On her last patrol prior to being decommissioned, Yocona was awarded her fifth Coast Guard Meritorious Unit Commendation, with the Operational Distinguishing Device, for: "exceptionally meritorious service while promoting Safety of Life at Sea and enforcing the complex Magnuson-Stevens Fishery Conservation and Management Act during the period of 19 May 1994 through 30 May 1996."

| Citation (partial) Fifth U.S. Coast Guard Meritorious Unit Commendation with Operational Distinguishing Device |
|---|
| ...YOCONA conducted 153 law enforcement boardings resulting in 56 boating and 11 fisheries Magnuson Act violations. In addition, YOCONA continued to stop illegal aliens during boardings. Yocona successfully prosecuted ten Search and Rescue cases which included a vessel saved from grounding. As the Alaska patrol experts, YOCONA's valuable input to the Seventeenth District has been routinely used for threat assessment planning and improved intelligence products for all cutters. In March of 1995, YOCONA earned the Pacific Area Cutter Achievement Award at San Diego, California with a final average 98% overall rating. In November 1995, YOCONA participated in a professional fisheries law enforcement exchange with the Russian Maritime Border Guard Officers on a training visit in Kodiak, Alaska. YOCONA also completed a half million dollar dry dock availability, overhauled one main engine and one ship service generator, and upgraded every major engineering system during the period. These accomplishments allowed the 52-year-old-plus cutter to meet every operational commitment on time... |

After four years of U.S. Navy service, and fifty years of U.S. Coast Guard service, Yocona was decommissioned on 14 June 1996. In June 1999 Yocona was photographed by Mr Joe Lewis of the National Association Fleet Tug Sailors (NAFTS) tied up at the north side of Ford Island in Pearl Harbor, Hawaii and was supposedly to be made a museum ship.

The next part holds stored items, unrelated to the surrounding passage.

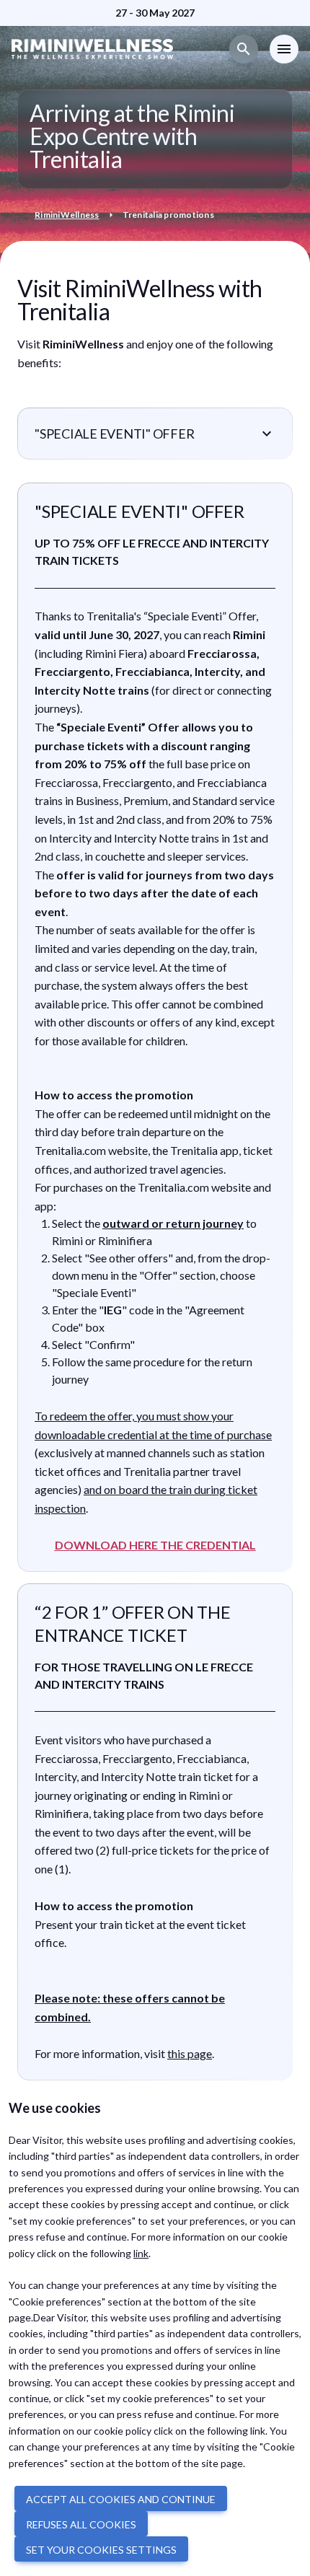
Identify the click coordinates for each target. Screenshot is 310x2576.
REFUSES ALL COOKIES (81, 2524)
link (141, 2253)
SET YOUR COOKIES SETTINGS (101, 2550)
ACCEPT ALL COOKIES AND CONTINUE (121, 2499)
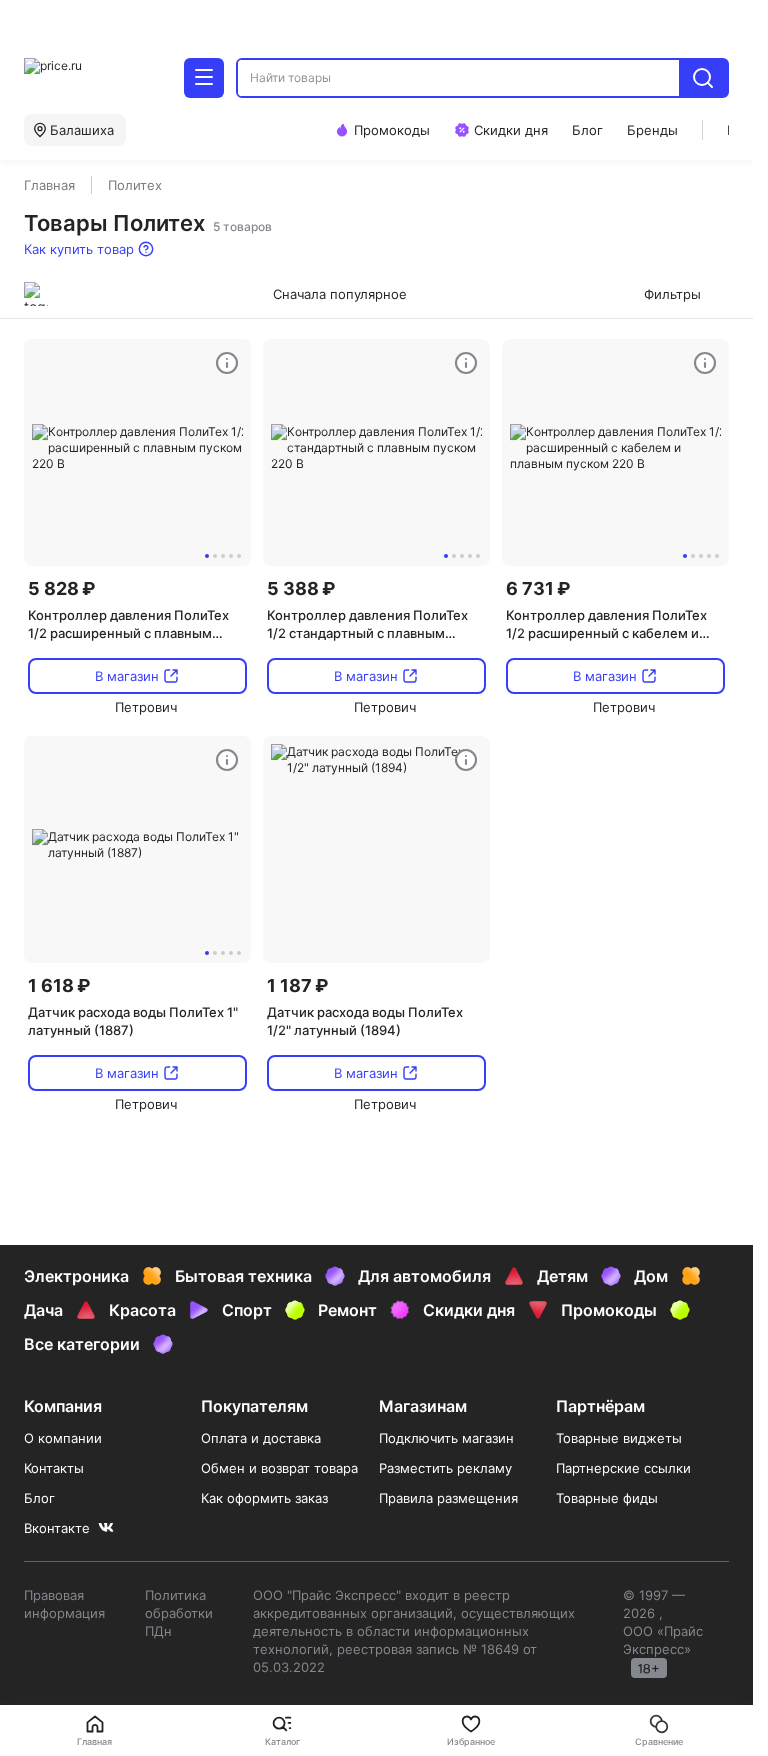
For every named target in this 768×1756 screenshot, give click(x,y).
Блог (39, 1498)
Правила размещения (448, 1498)
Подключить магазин (446, 1438)
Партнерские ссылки (623, 1468)
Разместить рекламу (445, 1468)
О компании (63, 1438)
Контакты (54, 1468)
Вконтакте (57, 1528)
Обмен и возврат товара (279, 1468)
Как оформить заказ (264, 1498)
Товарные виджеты (619, 1438)
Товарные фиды (607, 1498)
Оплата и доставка (261, 1438)
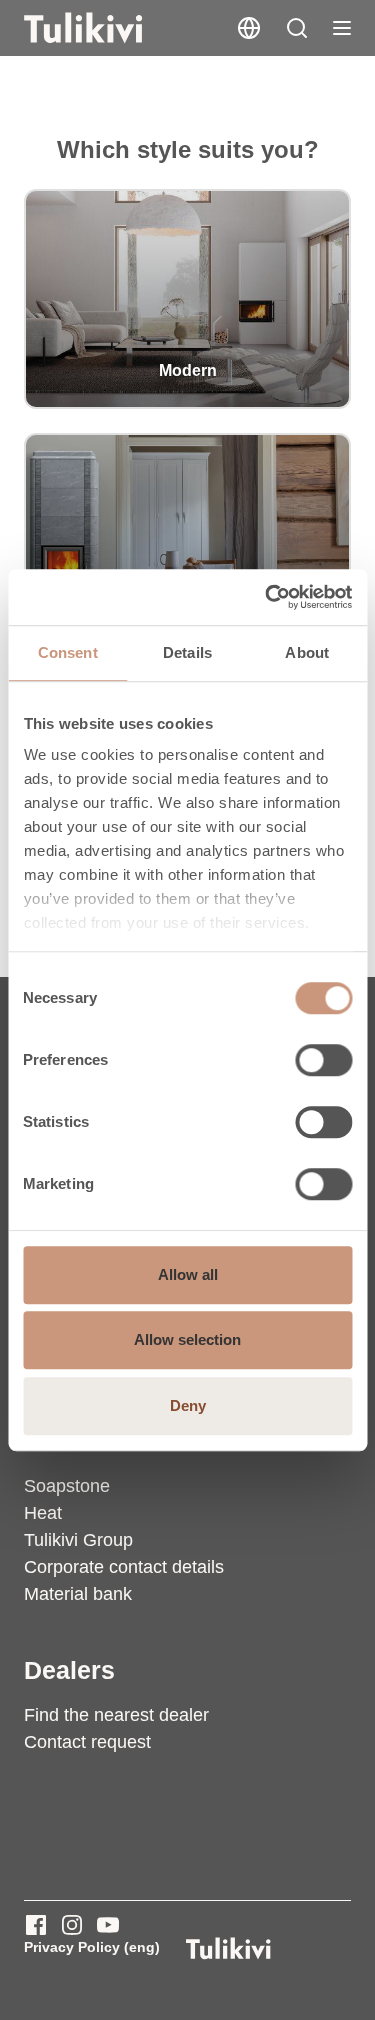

The museum effort did not succeed and Yocona was returned to the U.S. Navy to be used as a naval gunnery target at Guam scheduled in 2006. Yocona was sunk during Fleet Exercises on 20 June 2006.

==Awards and honors==

The Yocona was awarded the following unit decorations:
- Coast Guard Unit Commendation with Operational Distinguishing Device and 4 Award stars. For the periods of:
- 1 June 1977 to 31 May 1978.
- 1 July 1979 to 1 May 1981.
- 9 June 1983 to 11 June 1983.
- 1 August 1992 to 18 May 1994.
- 19 May 1994 to 30 May 1996.
- Coast Guard Meritorious Unit Commendation with Operational Distinguishing Device and 3 Award stars. For the periods of:
- 18 February 1988 – 29 February 1988.
- 1 August 1988 – 1 August 1990.
- 10 January 1989 – 12 January 1989.
- 1 March 1991 – 1 May 1992.

The crew of Yocona was authorized the following individual decorations:
- National Defense Service Medal 3 awards, for service during the Korean, Viet Nam, and first Gulf wars.
- Humanitarian Service Medal 2 awards.
- Special Operations Service Ribbon 2 awards.